Zombie movies you may not have seen
(but should)!

Since the only "Z" words that came to mind when I tried to think of a good finish for the Blogging A to Z Challenge were Zyrtek, Z-Man, Zebra, and Zombies, the choice of subject matter was easy.

Zombies have been a mainstay of horror movies since before term "horror movies" had been coined. From the 1920s though today, shambling undead men doing the bidding of voodoo priests or just roaming around looking to eat the flesh of the living, have been scaring movie-watchers with greater regularity than even vampires--because even when they're not the focal point of a given movie, zomibes often make appearances anyway!

Here are ten suggestions for zombie movies you should check out before they get you!
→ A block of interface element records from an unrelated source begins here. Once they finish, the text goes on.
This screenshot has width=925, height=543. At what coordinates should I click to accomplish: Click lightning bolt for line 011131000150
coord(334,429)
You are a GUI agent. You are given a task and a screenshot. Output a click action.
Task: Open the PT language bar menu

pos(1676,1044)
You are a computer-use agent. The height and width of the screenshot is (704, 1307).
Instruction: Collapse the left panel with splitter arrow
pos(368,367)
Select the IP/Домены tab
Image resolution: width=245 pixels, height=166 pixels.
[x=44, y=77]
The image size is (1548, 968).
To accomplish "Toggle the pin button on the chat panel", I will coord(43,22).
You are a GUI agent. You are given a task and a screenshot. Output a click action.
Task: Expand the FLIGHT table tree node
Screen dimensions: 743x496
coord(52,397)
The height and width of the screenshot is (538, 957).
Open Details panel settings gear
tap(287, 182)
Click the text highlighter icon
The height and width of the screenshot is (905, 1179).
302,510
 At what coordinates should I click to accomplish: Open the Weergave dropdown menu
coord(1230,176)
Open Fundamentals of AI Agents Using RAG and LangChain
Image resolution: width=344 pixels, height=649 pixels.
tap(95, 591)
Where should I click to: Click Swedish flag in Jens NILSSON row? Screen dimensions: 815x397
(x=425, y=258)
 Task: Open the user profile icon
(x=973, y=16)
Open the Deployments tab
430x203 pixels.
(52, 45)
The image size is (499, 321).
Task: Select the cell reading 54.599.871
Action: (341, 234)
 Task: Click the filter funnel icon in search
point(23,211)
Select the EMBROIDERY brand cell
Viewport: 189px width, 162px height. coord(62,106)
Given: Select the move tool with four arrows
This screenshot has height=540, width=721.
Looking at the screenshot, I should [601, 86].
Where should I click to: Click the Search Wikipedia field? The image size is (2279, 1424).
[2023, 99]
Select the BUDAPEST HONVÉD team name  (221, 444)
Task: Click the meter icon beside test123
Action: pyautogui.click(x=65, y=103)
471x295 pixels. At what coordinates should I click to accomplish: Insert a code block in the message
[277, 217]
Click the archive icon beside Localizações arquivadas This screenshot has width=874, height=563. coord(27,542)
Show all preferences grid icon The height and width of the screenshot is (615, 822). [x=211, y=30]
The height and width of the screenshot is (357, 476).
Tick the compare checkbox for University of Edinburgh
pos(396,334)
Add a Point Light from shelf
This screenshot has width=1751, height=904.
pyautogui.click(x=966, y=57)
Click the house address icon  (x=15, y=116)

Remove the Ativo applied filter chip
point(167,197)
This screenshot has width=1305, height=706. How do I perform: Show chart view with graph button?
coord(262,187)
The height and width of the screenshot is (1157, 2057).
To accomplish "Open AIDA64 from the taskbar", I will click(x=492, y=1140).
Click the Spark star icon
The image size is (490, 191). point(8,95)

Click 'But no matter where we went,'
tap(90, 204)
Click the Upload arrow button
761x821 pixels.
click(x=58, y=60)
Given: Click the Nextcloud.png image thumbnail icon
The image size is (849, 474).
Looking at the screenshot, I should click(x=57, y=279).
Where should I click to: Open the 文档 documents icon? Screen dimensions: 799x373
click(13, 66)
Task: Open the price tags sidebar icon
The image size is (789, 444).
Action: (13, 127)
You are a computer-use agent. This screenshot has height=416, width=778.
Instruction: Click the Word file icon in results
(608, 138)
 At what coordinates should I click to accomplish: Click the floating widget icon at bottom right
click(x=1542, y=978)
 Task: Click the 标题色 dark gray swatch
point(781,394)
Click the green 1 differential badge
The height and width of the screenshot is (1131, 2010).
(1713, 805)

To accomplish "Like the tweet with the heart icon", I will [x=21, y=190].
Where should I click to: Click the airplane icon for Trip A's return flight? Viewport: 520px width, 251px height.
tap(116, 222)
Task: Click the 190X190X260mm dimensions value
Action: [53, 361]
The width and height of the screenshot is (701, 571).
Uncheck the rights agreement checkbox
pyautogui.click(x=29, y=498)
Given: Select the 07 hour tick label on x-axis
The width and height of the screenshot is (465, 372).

They are arranged in chronological order, and they are among some of the best films in the sub-genre. (Which is really TWO genres, because movie zombies completely changed in 1968, following the release of George Romero's original "Night of the Living Dead".

Click on the links to read full reviews at my various blogs.

1. White Zombie, starring Bela Lugosi and Madge Bellamy (1932): A plantation owner hires a zombie master to turn a woman he is obsessed with into the perfect bride. This classic chiller is often referenced as the first true zombie movie. It is one of Bela Lugosi's best performances.

2. I Walked With a Zombie, starring Frances Dee and Tom Conway (1943): A nurse comes to believe her charge is actually suffering under a voodoo curse and takes the logical steps to help her. A classic (and classy) movie that helped establish much of the visual vocabulary still being used in horror movies today. Oh, and it still is pretty spooky even sixty-eight years later, with some of the most effective use of the voodoo schtick in any Hollywood film made.

3. Night of the Living Dead, starring Judith O'Dea and Duane Jones (1968). A group of strangers barricade themselves in a house for protection against a ravenous zombie hoard. This is the film that changed zombies for. Here, the voodoo rituals were left behind and the modern, flesh hungry zombie was born. I remain astonished by the number of movie fans who haven't seen this genre-transforming picture, especially given how accessible its been for the past decade.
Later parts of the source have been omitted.